### What is needed
Reproduce the passage on turnout predictions, starting at the words "The vendors varied" and ending after "who would vote.", swapping "vendors" for "providers" wherever it appears.

### Text extract

To assess the accuracy of the turnout predictions for the 2016 general election, panelists matched by each vendor were sorted by their predicted likelihood of voting into four groups of equal size, referred to here as quartiles. Within each quartile, the average turnout score – the mean of the predicted probabilities for that group – can be compared with the percentage of the group that actually voted. If the predictions are perfectly accurate, the mean of the predicted probabilities and the percentage who voted will be about the same.

The vendors varied somewhat in the accuracy of their turnout predictions. For three of the four, predictions about turnout among the quarter of the sample rated least likely to vote tended to underestimate the true turnout rate. For example, the average predicted probability of turning out for the lowest quartile in File 4 was just 27%, but among this group 68% actually voted. Two other files (File 2 and File 5) also underestimated actual turnout in the lowest quartile. By contrast, the average predicted turnout for the lowest quartile in File 1 was 51%, and the actual turnout was nearly the same, at 47%.11

Most of the vendors did better with their predictions among voters judged as highly likely to vote, though one of them (File 4) substantially overestimated the share in the highest quartile who would vote.

### Data extract
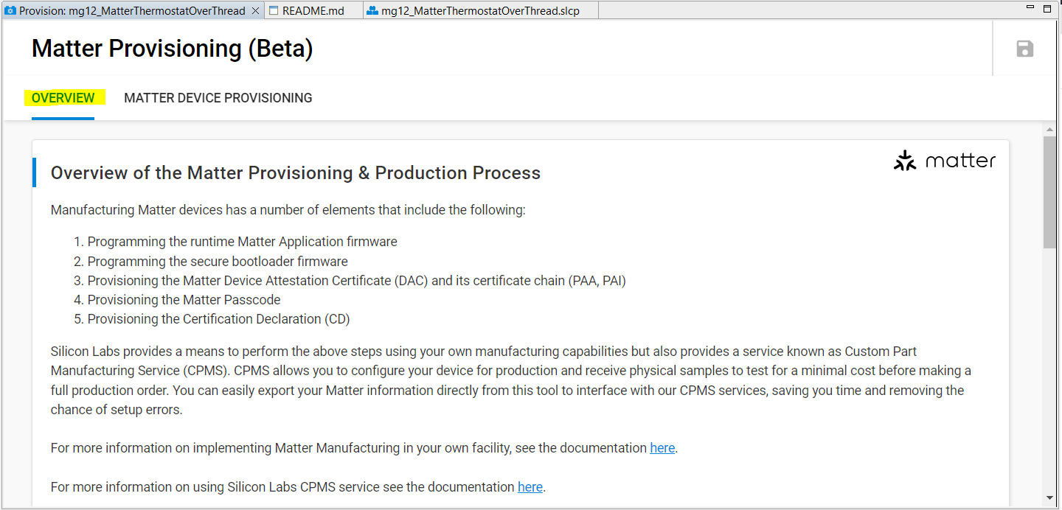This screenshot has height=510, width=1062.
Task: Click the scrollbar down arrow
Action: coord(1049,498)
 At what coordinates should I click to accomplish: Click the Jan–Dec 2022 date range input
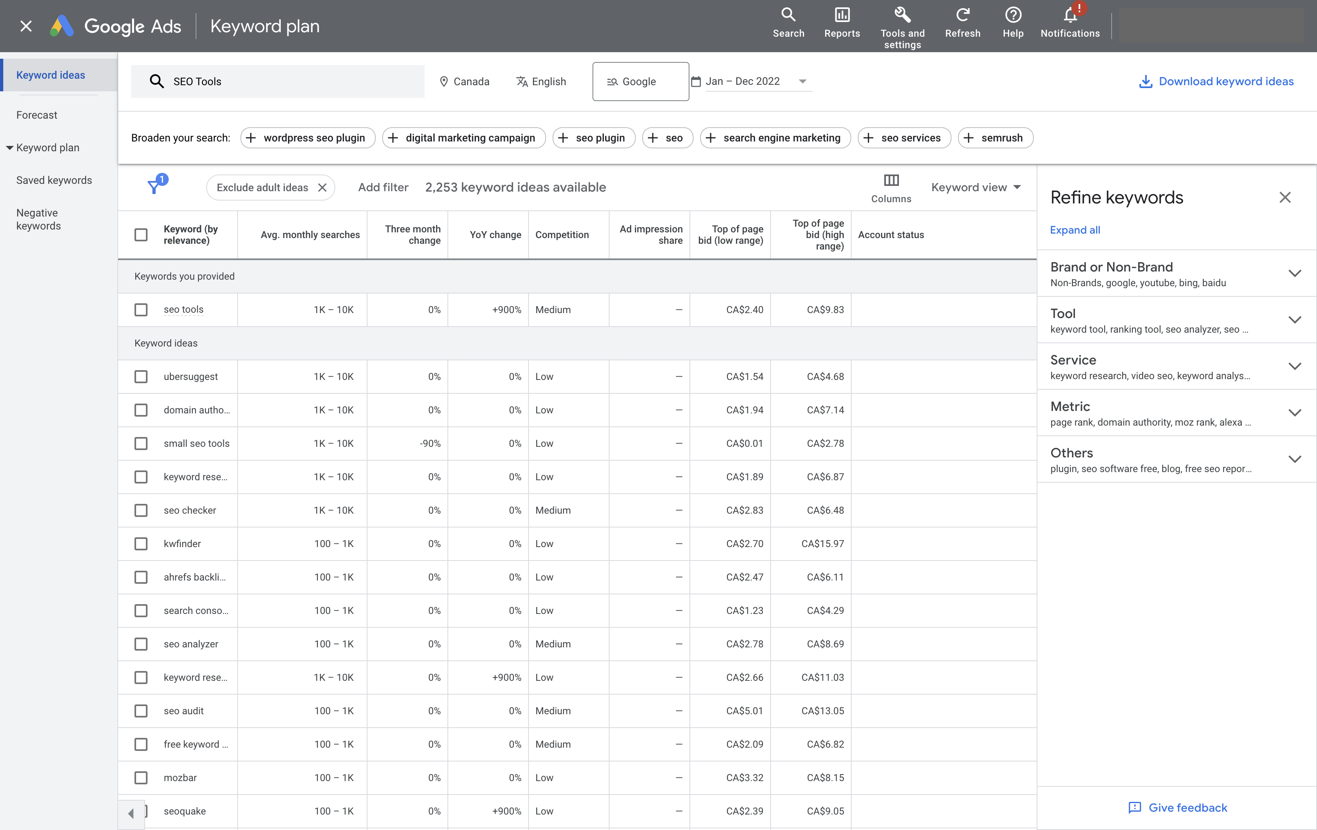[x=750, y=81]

### Solution to the problem
The providers varied somewhat in the accuracy of their turnout predictions. For three of the four, predictions about turnout among the quarter of the sample rated least likely to vote tended to underestimate the true turnout rate. For example, the average predicted probability of turning out for the lowest quartile in File 4 was just 27%, but among this group 68% actually voted. Two other files (File 2 and File 5) also underestimated actual turnout in the lowest quartile. By contrast, the average predicted turnout for the lowest quartile in File 1 was 51%, and the actual turnout was nearly the same, at 47%.11

Most of the providers did better with their predictions among voters judged as highly likely to vote, though one of them (File 4) substantially overestimated the share in the highest quartile who would vote.